Text provided.
Question

strainEST database construction, resources

0

Entering edit mode

5.4 years ago

malteherold ▴ 60

Hello,

In trying to do typing of bacterial strains from metagenomic samples I recently came across this tool, strainEST:

https://github.com/compmetagen/strainest

https://www.nature.com/articles/s41467-017-02209-5

It uses mapping against an alignment of representative strains and SNV profiles to predict relative abundances of individual strains in metagenomic samples. As the species I am interested in does not have a pre-built database, the first step was to construct this. After reducing around 3500 reference strains to 650 clusters or representatives, which is quite a lot compared to what is used in the paper, I am now stuck in generating the alignments and am now also wondering if with this number the following steps will be feasible at all.

Work request 1. From the strainEST forum post, set down the passage that begins at the words "https://github.com/compmetagen/strainest" and stops after the words "feasible at all.".
Work request 2. In the strainEST forum post, to how many clusters or representatives were the reference strains reduced?
Work request 3. Extend the strainEST forum post, picking up after its final sentence.

Material shown.
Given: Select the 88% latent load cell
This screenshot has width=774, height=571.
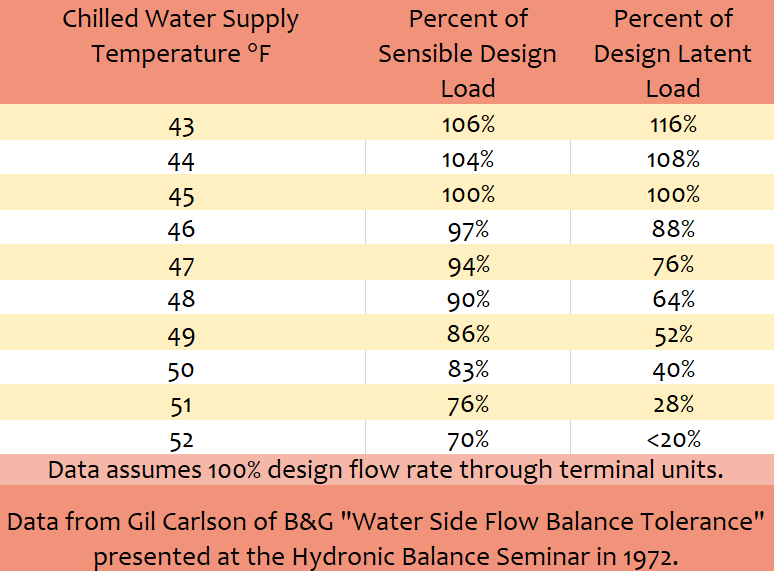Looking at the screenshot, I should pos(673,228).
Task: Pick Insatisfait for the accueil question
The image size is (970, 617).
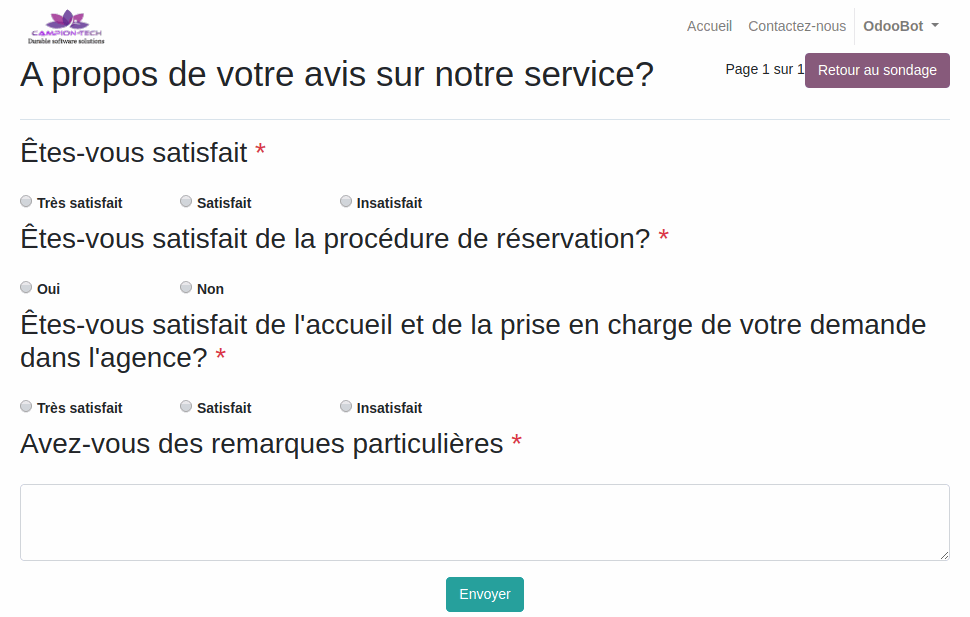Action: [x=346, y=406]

Written response 1.
https://github.com/compmetagen/strainest

https://www.nature.com/articles/s41467-017-02209-5

It uses mapping against an alignment of representative strains and SNV profiles to predict relative abundances of individual strains in metagenomic samples. As the species I am interested in does not have a pre-built database, the first step was to construct this. After reducing around 3500 reference strains to 650 clusters or representatives, which is quite a lot compared to what is used in the paper, I am now stuck in generating the alignments and am now also wondering if with this number the following steps will be feasible at all.

Written response 2. 650

Written response 3.
Does anyone have experience with this tool and knows what kind of resources are required for database construction and running the tool with a larger amount of representative strains? Also are there any comparable tools that you can recommend for the same purpose (identifying and tracking a large number of bacterial strains in few metagenomic samples)?

My testing:

Stuck at this point (at 92% for hours, so close...):


root@cccebff7163a:/strainest/representative_strains# strainest mapgenomes *fasta  SR.fa MR.fasta
  [#################################---]   92%  0d 00:10:04

Edit:After some more hours the step completed, but in the following step no SNV matrix is created (the step finishes but the resulting snp.dgrp is empty but for the header):


root@cccebff7163a:/strainest/representative_strains#  strainest map2snp SR.fa MR.fasta snp.dgrp
Find the core...
Find SNPs  [####################################]  100%             
Build the SNP matrix  [####################################]  100%             
Write the snp matrix...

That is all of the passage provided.